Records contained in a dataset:

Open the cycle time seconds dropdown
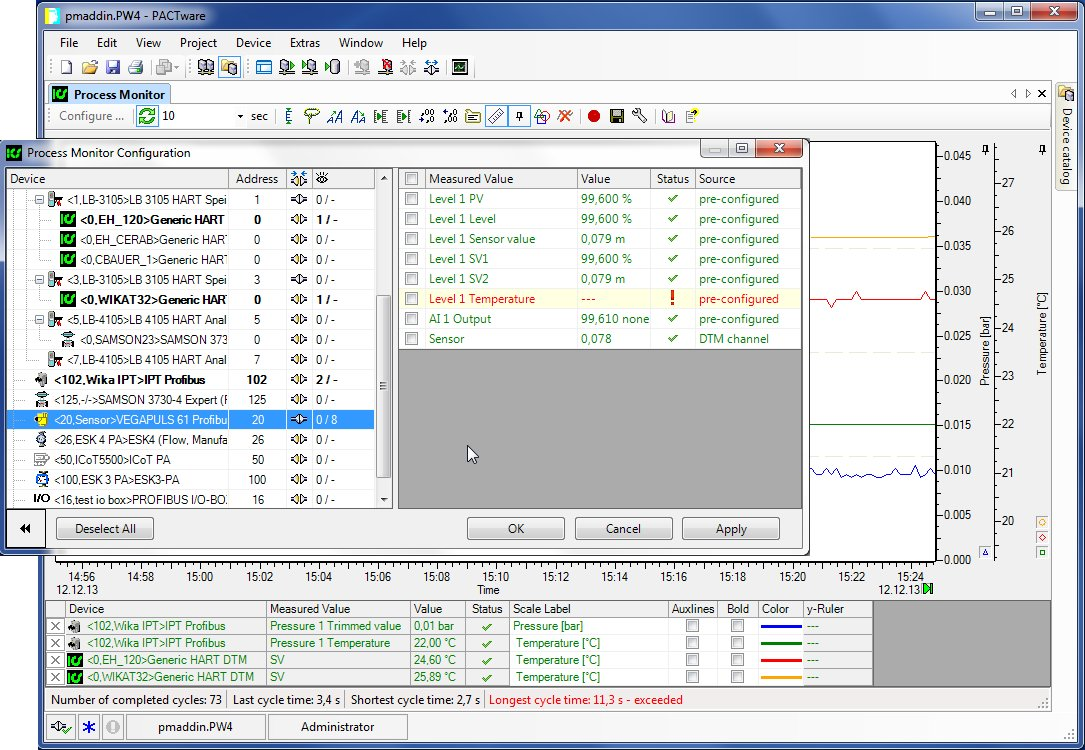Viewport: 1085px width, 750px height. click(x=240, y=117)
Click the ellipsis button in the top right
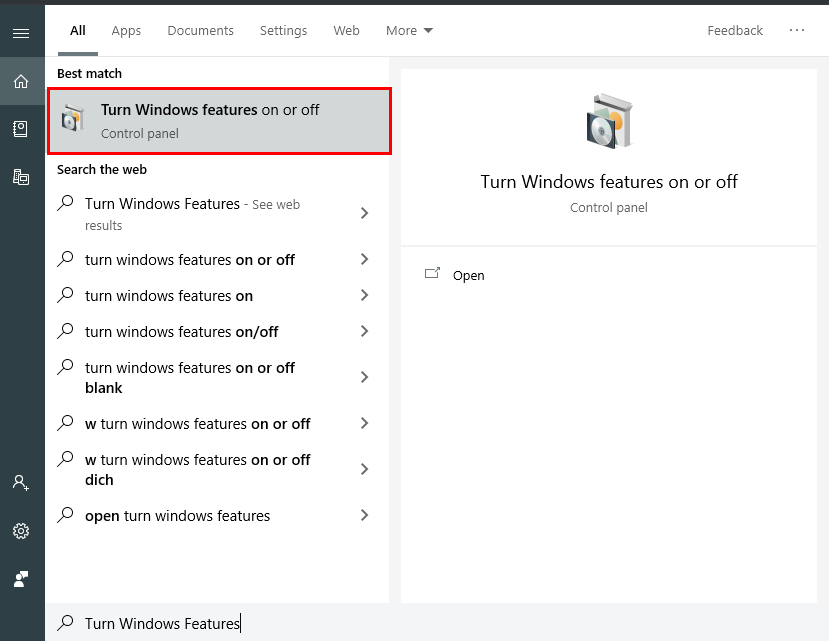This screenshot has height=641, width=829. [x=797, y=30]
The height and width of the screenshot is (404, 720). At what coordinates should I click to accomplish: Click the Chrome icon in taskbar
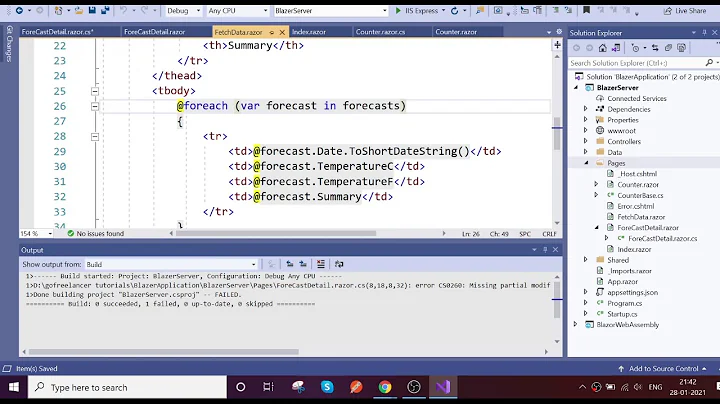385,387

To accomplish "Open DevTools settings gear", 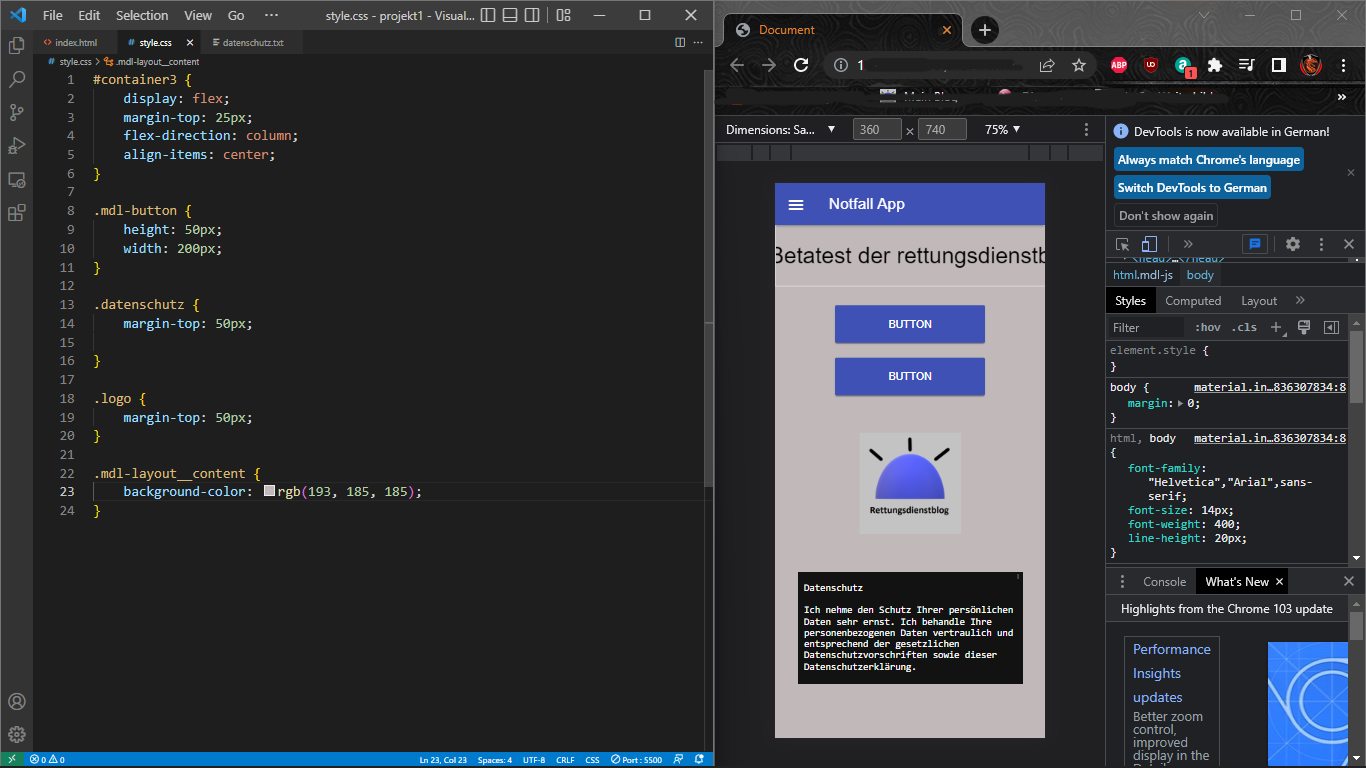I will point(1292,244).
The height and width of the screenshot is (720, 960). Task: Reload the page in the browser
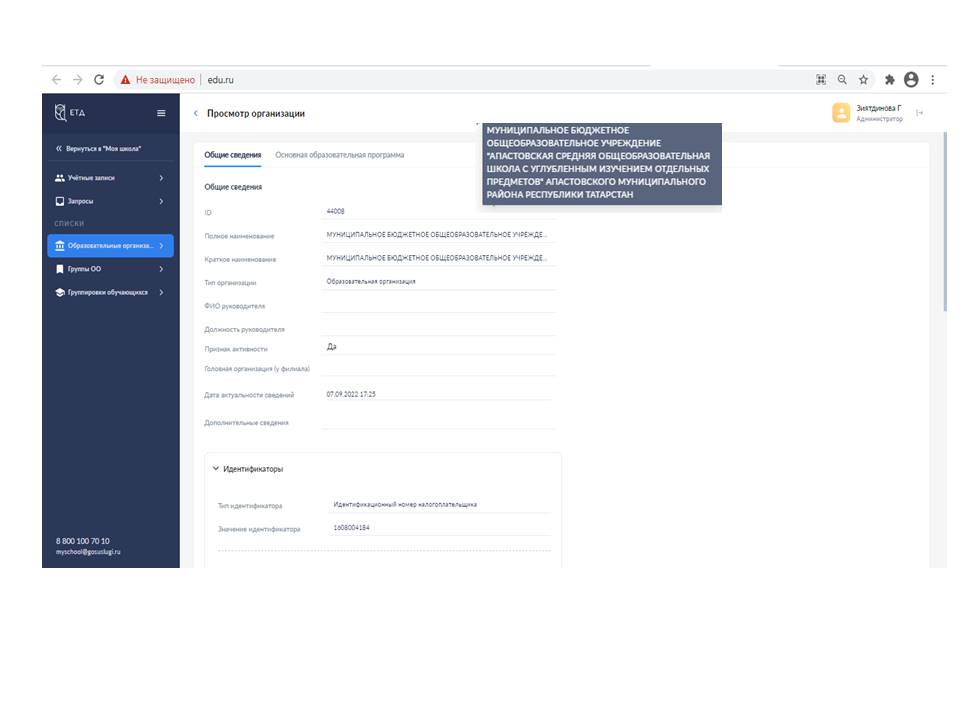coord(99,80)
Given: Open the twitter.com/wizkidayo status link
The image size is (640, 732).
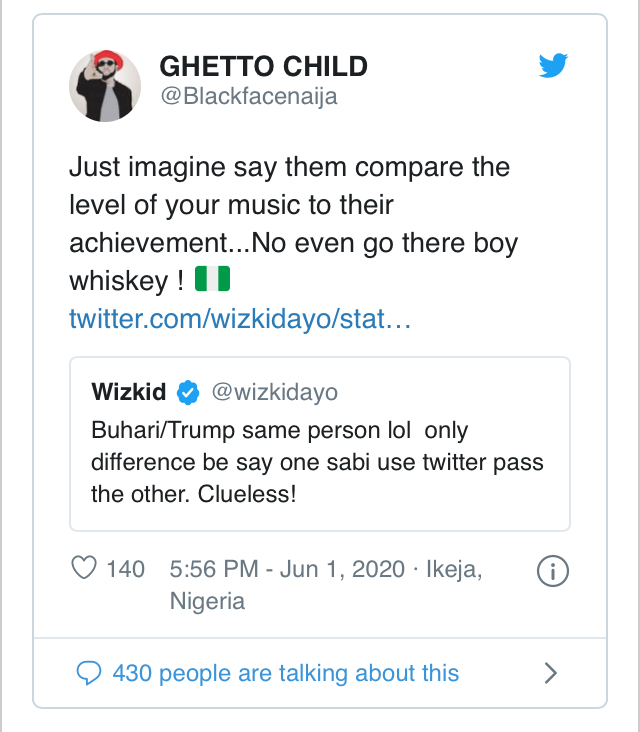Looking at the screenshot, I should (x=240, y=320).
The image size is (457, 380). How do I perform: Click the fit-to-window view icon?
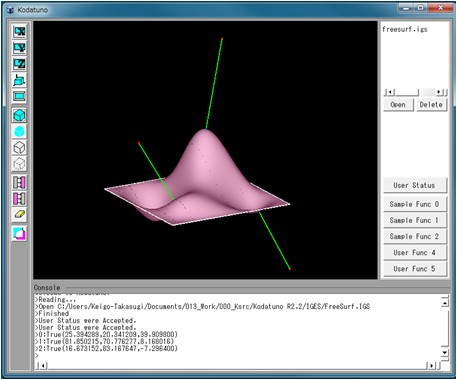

- [WORK TO BE COMPLETED]: Final task for the records above: print exactly the lines from the one that contains "The image size is (640, 732)." through the last line, both ends included, pictures excluded.

- [RESULT]:
The image size is (640, 732).
Looking at the screenshot, I should (x=240, y=320).
The image size is (457, 380). How do I perform: Click the fit-to-window view icon?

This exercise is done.